Así veremos esta semana el penoso espectáculo retórico y los votos infames del massismo, el radicalismo, el socialismo, la Sra. Stolbizer, y muchos dizque “justicialistas” que infartarían, si los viera, al mismísimo Juan Domingo Perón.
No tienen vergüenza: creen y quieren hacer creer que proceden por el bien público, para “salir del default y volver a los mercados”, para “colocar a la Argentina en el mundo”, para “asegurar la gobernabilidad” y otras sandeces.
Engañan al pueblo argentino con basuras semánticas, y ni ellos se dan cuenta de que lo que hacen no son asuntos de política o de economía. Son cuestiones de moral, de ética, de decencia y honradez, valores que ellos suelen enarbolar en tribunales y para los diarios, pero en los que jamás podrían medirse con ningún ciudadano decente y trabajador.

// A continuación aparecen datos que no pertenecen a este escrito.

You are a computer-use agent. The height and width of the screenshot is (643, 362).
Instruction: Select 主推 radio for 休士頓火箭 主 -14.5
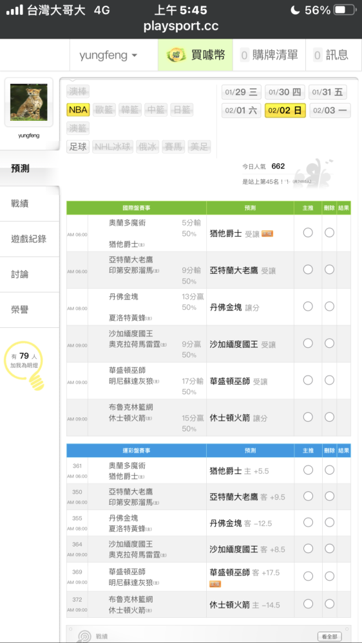pyautogui.click(x=308, y=604)
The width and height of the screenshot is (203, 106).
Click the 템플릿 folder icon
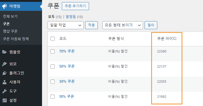pos(4,52)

Y es que son iguales o peores que muchos de los que ellos acusaban hasta hace poco. Los cuales esos muchos, por supuesto y es obvio, tampoco podrían medirse en estas materias. Pero estos son peores porque encima pretenden convencer a la sociedad con argumentos mentirosos, cínicos y ocultando sus propios intereses y las comisiones que han de recibir, y para colmo disfrazándose de opositores patrióticos.
No tienen vergüenza como no la tiene el macrismo que los está pariendo y los corrompe, si imponen (y si la hoy oposición lo permite con quórum o votos comprados) que dos abogados de oligarcas y ricos, presuntamente especialistas en trapos sucios, lleguen a la Corte Suprema de Justicia.
Y tampoco la tiene el desdichado Consejo de la Magistratura organismo que nació para controlar y mejorar la cuestionada Justicia de este país, en el que hicieron entrar por la ventana a un consejero para así tener una mayoría espuria que, de pronto y servilmente, ahora va a juzgar al desprestigiadísimo juez Oyarbide pero salvando al igualmente desprestigiadísimo juez Bonadio, porque así conviene al gobierno, porque así perfeccionan la revancha y porque así creen pasarse por abajo a “la pobre inocencia de la gente”.
El coro puede oírse, aunque no canten: unos se autoconvencen del cuento de que la política y la economía son “así”, y otros se autopavonean con el cuento de que están mejorando el lamentable servicio de Justicia de este país.
Dan ganas de decirles, contrariando a Bill Clinton, que no es la economía ni la política, estúpidos, ni tampoco es la justicia ni son asuntos de Derecho. Es la moral. Simplemente la moral. Eso que vienen demostrando que no tienen en absoluto.